Where domain constraints tighten the loop
Coding as a domain has several structural properties that make agentic systems tractable:
First, the state is explicit. All relevant state for most coding tasks lives in files that can be read. There is no hidden state to infer from context cues. The agent can always read the file and know exactly what is there.
Second, changes are local and reversible. Editing a function affects that function. Reverting is a single git command. The blast radius of most coding operations is bounded and undoable, which makes it safe to attempt an operation and observe the result rather than planning exhaustively before acting.
Third, the success condition is often formalizable. “Make the tests pass” is a complete specification for a large class of bug-fix tasks. “Implement this interface” can be checked by compiling the code against the interface definition. Many coding tasks can be reduced to a form where success is verifiable by machine.
General-purpose tasks lack these properties. Open-ended tasks have implicit state distributed across sources the agent cannot read. Their effects may be irreversible. Their success conditions are often undefined or subject to human judgment.
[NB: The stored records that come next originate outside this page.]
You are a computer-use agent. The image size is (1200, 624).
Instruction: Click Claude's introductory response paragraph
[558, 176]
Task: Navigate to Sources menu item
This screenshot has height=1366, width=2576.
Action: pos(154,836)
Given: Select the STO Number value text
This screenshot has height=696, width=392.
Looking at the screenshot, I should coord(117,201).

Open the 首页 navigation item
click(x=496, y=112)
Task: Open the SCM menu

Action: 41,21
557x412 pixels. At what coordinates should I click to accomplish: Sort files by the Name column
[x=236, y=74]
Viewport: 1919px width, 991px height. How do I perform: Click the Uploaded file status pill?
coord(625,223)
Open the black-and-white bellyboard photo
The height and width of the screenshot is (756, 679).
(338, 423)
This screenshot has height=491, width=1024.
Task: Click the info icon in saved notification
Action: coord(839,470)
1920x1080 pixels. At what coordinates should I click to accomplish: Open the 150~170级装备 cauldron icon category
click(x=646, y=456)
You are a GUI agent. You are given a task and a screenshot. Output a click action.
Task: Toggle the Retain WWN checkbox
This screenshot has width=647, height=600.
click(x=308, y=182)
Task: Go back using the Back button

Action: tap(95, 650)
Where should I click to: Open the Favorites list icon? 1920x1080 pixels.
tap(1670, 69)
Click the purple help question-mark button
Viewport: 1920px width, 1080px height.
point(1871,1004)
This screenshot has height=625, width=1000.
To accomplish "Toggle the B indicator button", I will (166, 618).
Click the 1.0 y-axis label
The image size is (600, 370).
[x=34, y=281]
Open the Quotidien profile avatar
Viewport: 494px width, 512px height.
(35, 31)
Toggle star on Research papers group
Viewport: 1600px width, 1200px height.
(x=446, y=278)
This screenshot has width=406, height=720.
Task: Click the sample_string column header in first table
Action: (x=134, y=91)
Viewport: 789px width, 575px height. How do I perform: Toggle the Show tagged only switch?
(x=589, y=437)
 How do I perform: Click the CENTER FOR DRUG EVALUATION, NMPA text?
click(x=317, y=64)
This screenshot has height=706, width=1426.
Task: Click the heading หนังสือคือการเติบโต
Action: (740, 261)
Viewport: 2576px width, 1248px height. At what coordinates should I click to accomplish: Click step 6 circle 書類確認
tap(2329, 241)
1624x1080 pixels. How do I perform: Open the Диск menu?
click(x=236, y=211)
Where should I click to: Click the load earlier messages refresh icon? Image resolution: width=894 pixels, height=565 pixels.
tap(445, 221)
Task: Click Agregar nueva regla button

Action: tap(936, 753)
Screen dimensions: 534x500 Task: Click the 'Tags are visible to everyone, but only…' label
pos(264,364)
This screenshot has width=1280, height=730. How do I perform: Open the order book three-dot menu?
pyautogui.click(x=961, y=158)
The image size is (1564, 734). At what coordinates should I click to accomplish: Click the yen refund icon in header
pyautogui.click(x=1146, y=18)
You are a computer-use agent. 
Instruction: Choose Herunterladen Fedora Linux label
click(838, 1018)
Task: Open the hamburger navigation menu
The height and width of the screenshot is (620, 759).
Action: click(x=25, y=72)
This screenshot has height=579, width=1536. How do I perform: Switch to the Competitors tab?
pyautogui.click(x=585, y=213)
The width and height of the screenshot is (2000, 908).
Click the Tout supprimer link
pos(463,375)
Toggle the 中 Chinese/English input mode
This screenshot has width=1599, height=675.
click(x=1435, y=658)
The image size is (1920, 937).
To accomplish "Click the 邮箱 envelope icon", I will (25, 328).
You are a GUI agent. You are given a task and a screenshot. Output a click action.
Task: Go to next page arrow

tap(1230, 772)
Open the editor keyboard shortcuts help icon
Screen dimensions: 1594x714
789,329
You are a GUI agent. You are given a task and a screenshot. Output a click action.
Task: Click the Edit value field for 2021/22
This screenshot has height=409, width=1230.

These differences do not make general-purpose agents impossible, but they do make the edit-verify-correct loop unavailable, which removes the primary mechanism that makes coding agents reliable.
The limits of the structural advantage
This structural argument has edges. Not all coding tasks are well-specified. Refactoring for readability has no test. Architecture decisions are not compile-checkable. Tasks that cross file boundaries and require maintaining conceptual consistency across a large codebase exceed what test coverage can verify locally.
For these tasks, coding agents behave more like general-purpose agents: they produce output that looks plausible and may contain subtle errors that only manifest in context the agent did not check. Claude Code’s subagent mechanism is partly a response to this. Spawning a fresh context for a bounded subtask keeps each agent instance working on a problem small enough that the structural advantages hold, even if the parent task is too large for any single agent to verify end-to-end.
GitHub Copilot’s agent mode adds semantic retrieval via vector indexing, which helps with cross-file consistency by surfacing related code automatically. But embedding similarity is approximate, so this is a probabilistic improvement rather than a structural one. It reduces the chance the agent misses relevant context; it does not eliminate the possibility.
The honest summary is that coding agents are reliable for tasks where ground truth feedback is available, and substantially less reliable for tasks where it is not. The loop mechanics are the same. What differs is whether the environment can tell the agent when it is wrong.